* GOAL OF THE EXERCISE *
Render every line below as a Markdown table with the columns "No." and "Line", giving each line its own numbered row and leaving out blank lines.

Interface element records
** BEGIN **
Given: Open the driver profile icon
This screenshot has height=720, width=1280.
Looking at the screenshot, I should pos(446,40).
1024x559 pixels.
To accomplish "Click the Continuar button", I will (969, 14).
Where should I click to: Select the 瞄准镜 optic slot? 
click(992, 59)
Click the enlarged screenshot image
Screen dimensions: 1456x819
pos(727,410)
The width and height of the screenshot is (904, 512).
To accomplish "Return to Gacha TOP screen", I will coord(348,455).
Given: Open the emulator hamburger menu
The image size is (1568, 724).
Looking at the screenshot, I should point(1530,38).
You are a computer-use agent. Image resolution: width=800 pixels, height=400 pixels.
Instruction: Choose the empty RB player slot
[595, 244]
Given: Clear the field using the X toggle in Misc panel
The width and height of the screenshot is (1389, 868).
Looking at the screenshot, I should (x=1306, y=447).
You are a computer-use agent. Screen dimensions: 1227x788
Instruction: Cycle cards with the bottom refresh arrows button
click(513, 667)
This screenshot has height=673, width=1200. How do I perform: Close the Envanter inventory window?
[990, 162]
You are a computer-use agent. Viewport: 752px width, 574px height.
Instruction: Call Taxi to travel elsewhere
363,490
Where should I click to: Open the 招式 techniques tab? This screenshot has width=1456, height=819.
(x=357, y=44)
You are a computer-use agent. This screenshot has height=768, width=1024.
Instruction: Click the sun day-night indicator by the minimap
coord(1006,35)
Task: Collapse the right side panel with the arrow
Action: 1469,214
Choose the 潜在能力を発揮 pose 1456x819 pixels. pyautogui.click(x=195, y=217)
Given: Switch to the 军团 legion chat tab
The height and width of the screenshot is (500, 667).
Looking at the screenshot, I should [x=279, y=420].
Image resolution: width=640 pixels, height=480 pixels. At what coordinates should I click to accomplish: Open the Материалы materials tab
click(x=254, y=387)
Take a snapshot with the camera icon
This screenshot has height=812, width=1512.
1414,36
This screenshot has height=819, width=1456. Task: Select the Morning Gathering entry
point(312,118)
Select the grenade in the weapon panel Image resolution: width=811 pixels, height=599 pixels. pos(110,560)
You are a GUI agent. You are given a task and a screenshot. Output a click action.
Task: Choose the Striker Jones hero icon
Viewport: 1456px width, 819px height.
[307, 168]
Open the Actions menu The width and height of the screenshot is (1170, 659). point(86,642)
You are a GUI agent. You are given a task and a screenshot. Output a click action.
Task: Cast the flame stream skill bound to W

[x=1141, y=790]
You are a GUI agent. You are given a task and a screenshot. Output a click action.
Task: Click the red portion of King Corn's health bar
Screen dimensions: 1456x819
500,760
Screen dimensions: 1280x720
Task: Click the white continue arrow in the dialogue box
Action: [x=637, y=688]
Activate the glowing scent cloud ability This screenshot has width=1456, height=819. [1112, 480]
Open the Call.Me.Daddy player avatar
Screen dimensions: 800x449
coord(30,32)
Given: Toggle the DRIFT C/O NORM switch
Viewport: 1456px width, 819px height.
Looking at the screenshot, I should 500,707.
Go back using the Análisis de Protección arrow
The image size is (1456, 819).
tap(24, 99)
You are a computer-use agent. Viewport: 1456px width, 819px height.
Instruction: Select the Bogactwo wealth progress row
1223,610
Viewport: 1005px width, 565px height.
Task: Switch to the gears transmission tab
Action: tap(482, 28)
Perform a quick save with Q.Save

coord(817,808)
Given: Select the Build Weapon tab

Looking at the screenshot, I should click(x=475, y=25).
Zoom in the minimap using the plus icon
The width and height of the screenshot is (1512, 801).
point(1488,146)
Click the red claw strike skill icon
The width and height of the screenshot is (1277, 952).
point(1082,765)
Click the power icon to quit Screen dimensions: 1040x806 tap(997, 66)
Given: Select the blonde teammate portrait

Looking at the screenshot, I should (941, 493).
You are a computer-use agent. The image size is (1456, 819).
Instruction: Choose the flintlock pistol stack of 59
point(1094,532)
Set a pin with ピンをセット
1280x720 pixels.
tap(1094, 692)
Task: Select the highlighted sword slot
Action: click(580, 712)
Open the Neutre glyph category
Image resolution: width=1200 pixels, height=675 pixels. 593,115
** END **
* RIGHT ANSWER *
| No. | Line |
|---|---|
| 1 | Given: Open the driver profile icon |
| 2 | This screenshot has height=720, width=1280. |
| 3 | Looking at the screenshot, I should pos(446,40). |
| 4 | 1024x559 pixels. |
| 5 | To accomplish "Click the Continuar button", I will (969, 14). |
| 6 | Where should I click to: Select the 瞄准镜 optic slot?  |
| 7 | click(992, 59) |
| 8 | Click the enlarged screenshot image |
| 9 | Screen dimensions: 1456x819 |
| 10 | pos(727,410) |
| 11 | The width and height of the screenshot is (904, 512). |
| 12 | To accomplish "Return to Gacha TOP screen", I will coord(348,455). |
| 13 | Given: Open the emulator hamburger menu |
| 14 | The image size is (1568, 724). |
| 15 | Looking at the screenshot, I should point(1530,38). |
| 16 | You are a computer-use agent. Image resolution: width=800 pixels, height=400 pixels. |
| 17 | Instruction: Choose the empty RB player slot |
| 18 | [595, 244] |
| 19 | Given: Clear the field using the X toggle in Misc panel |
| 20 | The width and height of the screenshot is (1389, 868). |
| 21 | Looking at the screenshot, I should (x=1306, y=447). |
| 22 | You are a computer-use agent. Screen dimensions: 1227x788 |
| 23 | Instruction: Cycle cards with the bottom refresh arrows button |
| 24 | click(513, 667) |
| 25 | This screenshot has height=673, width=1200. How do I perform: Close the Envanter inventory window? |
| 26 | [990, 162] |
| 27 | You are a computer-use agent. Viewport: 752px width, 574px height. |
| 28 | Instruction: Call Taxi to travel elsewhere |
| 29 | 363,490 |
| 30 | Where should I click to: Open the 招式 techniques tab? This screenshot has width=1456, height=819. |
| 31 | (x=357, y=44) |
| 32 | You are a computer-use agent. This screenshot has height=768, width=1024. |
| 33 | Instruction: Click the sun day-night indicator by the minimap |
| 34 | coord(1006,35) |
| 35 | Task: Collapse the right side panel with the arrow |
| 36 | Action: 1469,214 |
| 37 | Choose the 潜在能力を発揮 pose 1456x819 pixels. pyautogui.click(x=195, y=217) |
| 38 | Given: Switch to the 军团 legion chat tab |
| 39 | The height and width of the screenshot is (500, 667). |
| 40 | Looking at the screenshot, I should [x=279, y=420]. |
| 41 | Image resolution: width=640 pixels, height=480 pixels. At what coordinates should I click to accomplish: Open the Материалы materials tab |
| 42 | click(x=254, y=387) |
| 43 | Take a snapshot with the camera icon |
| 44 | This screenshot has height=812, width=1512. |
| 45 | 1414,36 |
| 46 | This screenshot has height=819, width=1456. Task: Select the Morning Gathering entry |
| 47 | point(312,118) |
| 48 | Select the grenade in the weapon panel Image resolution: width=811 pixels, height=599 pixels. pos(110,560) |
| 49 | You are a GUI agent. You are given a task and a screenshot. Output a click action. |
| 50 | Task: Choose the Striker Jones hero icon |
| 51 | Viewport: 1456px width, 819px height. |
| 52 | [307, 168] |
| 53 | Open the Actions menu The width and height of the screenshot is (1170, 659). point(86,642) |
| 54 | You are a GUI agent. You are given a task and a screenshot. Output a click action. |
| 55 | Task: Cast the flame stream skill bound to W |
| 56 | [x=1141, y=790] |
| 57 | You are a GUI agent. You are given a task and a screenshot. Output a click action. |
| 58 | Task: Click the red portion of King Corn's health bar |
| 59 | Screen dimensions: 1456x819 |
| 60 | 500,760 |
| 61 | Screen dimensions: 1280x720 |
| 62 | Task: Click the white continue arrow in the dialogue box |
| 63 | Action: [x=637, y=688] |
| 64 | Activate the glowing scent cloud ability This screenshot has width=1456, height=819. [1112, 480] |
| 65 | Open the Call.Me.Daddy player avatar |
| 66 | Screen dimensions: 800x449 |
| 67 | coord(30,32) |
| 68 | Given: Toggle the DRIFT C/O NORM switch |
| 69 | Viewport: 1456px width, 819px height. |
| 70 | Looking at the screenshot, I should 500,707. |
| 71 | Go back using the Análisis de Protección arrow |
| 72 | The image size is (1456, 819). |
| 73 | tap(24, 99) |
| 74 | You are a computer-use agent. Viewport: 1456px width, 819px height. |
| 75 | Instruction: Select the Bogactwo wealth progress row |
| 76 | 1223,610 |
| 77 | Viewport: 1005px width, 565px height. |
| 78 | Task: Switch to the gears transmission tab |
| 79 | Action: tap(482, 28) |
| 80 | Perform a quick save with Q.Save |
| 81 | coord(817,808) |
| 82 | Given: Select the Build Weapon tab |
| 83 | Looking at the screenshot, I should click(x=475, y=25). |
| 84 | Zoom in the minimap using the plus icon |
| 85 | The width and height of the screenshot is (1512, 801). |
| 86 | point(1488,146) |
| 87 | Click the red claw strike skill icon |
| 88 | The width and height of the screenshot is (1277, 952). |
| 89 | point(1082,765) |
| 90 | Click the power icon to quit Screen dimensions: 1040x806 tap(997, 66) |
| 91 | Given: Select the blonde teammate portrait |
| 92 | Looking at the screenshot, I should (941, 493). |
| 93 | You are a computer-use agent. The image size is (1456, 819). |
| 94 | Instruction: Choose the flintlock pistol stack of 59 |
| 95 | point(1094,532) |
| 96 | Set a pin with ピンをセット |
| 97 | 1280x720 pixels. |
| 98 | tap(1094, 692) |
| 99 | Task: Select the highlighted sword slot |
| 100 | Action: click(580, 712) |
| 101 | Open the Neutre glyph category |
| 102 | Image resolution: width=1200 pixels, height=675 pixels. 593,115 |